● **GIVEN TASK**: Report each line of the listing below that contains the string "section".

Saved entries
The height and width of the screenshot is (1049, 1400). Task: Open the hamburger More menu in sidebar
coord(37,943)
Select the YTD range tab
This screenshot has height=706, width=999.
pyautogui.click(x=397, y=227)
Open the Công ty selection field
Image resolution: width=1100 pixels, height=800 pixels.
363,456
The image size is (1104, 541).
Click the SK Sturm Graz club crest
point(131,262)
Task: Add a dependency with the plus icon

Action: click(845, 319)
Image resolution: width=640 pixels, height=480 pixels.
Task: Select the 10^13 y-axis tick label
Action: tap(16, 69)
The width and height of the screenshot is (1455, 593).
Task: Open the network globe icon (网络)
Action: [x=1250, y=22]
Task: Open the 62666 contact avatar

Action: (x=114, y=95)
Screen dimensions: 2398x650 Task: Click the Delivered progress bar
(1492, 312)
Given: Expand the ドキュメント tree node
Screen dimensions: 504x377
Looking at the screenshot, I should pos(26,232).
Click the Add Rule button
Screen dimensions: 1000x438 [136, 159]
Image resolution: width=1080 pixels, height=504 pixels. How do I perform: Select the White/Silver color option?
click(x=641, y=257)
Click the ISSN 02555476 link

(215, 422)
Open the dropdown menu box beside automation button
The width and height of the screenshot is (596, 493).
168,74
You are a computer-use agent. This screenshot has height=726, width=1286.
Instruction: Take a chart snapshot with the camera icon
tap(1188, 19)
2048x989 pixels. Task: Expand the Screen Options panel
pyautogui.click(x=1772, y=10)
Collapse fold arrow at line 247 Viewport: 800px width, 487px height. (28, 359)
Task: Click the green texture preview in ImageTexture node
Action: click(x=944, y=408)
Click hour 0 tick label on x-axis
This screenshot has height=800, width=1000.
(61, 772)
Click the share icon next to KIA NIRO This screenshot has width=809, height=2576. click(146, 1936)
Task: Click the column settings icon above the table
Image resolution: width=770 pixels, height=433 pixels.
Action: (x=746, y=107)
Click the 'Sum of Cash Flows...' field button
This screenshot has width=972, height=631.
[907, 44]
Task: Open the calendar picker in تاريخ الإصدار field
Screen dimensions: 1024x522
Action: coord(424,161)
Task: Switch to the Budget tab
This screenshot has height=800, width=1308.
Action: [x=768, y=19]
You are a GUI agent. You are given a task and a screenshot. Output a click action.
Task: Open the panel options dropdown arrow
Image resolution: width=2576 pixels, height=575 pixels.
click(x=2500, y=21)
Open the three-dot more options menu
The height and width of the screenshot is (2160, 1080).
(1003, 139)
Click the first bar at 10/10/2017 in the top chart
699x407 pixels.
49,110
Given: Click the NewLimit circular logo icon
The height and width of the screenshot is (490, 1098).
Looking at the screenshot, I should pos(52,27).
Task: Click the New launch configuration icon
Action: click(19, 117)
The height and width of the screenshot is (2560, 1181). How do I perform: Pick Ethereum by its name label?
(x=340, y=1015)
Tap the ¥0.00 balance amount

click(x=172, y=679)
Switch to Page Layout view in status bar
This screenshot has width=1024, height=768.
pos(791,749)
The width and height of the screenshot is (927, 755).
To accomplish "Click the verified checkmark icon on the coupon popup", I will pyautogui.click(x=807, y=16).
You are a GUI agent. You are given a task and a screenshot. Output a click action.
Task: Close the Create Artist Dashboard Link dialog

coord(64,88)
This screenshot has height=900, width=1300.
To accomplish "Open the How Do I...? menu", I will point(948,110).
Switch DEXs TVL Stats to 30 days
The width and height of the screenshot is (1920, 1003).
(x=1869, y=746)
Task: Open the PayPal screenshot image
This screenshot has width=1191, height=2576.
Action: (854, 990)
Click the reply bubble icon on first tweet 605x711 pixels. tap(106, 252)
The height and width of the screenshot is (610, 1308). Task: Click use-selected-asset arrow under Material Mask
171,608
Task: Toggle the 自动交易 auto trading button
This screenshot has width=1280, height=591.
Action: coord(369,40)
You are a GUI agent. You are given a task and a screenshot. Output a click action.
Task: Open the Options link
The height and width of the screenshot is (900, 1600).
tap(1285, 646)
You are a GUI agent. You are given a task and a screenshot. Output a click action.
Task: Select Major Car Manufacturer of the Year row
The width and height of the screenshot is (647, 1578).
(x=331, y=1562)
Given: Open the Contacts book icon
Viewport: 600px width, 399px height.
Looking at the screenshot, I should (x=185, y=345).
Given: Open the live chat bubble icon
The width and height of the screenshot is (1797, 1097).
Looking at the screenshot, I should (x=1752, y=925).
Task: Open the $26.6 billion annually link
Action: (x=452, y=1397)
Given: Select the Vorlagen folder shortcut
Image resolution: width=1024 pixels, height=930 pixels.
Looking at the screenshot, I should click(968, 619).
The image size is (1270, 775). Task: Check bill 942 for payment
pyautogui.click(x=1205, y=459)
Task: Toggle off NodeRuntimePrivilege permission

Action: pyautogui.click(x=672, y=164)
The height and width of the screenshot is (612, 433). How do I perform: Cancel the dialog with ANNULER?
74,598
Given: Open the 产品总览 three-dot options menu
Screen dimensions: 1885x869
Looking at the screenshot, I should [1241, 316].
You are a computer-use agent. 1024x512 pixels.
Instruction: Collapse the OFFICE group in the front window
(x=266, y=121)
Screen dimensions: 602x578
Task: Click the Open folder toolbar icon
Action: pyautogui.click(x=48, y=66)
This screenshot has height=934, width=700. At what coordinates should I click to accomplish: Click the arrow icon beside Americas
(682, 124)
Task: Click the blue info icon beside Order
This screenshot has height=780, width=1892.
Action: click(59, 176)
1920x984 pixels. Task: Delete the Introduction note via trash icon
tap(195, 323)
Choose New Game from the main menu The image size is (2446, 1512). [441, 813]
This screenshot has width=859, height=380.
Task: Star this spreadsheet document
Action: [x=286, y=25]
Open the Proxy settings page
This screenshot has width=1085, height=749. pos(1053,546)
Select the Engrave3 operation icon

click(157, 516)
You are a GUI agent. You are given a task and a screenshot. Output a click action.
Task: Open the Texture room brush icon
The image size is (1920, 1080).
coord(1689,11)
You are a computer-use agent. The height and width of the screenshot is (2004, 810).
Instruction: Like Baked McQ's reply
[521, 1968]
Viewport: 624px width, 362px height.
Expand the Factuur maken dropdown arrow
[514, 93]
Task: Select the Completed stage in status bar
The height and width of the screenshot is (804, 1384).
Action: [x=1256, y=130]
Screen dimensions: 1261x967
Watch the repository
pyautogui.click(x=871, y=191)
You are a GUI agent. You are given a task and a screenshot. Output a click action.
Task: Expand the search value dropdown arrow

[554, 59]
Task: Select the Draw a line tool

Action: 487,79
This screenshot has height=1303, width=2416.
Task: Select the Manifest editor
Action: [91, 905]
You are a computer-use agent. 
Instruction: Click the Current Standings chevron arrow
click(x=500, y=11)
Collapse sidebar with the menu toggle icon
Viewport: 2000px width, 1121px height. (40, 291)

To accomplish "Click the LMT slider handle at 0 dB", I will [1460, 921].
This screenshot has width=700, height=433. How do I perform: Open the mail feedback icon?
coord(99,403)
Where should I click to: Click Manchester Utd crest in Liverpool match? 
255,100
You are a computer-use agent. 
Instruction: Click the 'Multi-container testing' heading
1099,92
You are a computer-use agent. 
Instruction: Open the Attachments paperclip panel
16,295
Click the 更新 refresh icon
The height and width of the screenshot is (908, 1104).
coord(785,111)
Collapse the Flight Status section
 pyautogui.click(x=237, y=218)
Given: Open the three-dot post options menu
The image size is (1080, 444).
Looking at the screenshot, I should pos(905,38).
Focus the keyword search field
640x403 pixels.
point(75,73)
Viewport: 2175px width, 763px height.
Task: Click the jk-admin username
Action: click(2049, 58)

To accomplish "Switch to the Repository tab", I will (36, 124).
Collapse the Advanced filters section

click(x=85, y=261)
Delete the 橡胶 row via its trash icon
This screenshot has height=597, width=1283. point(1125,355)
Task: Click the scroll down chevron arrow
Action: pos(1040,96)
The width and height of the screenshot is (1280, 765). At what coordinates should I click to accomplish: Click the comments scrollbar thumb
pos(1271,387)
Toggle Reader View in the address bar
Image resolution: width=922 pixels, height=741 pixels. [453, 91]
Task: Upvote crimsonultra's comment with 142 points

● **FINAL RESULT**:
Collapse the Flight Status section
Collapse the Advanced filters section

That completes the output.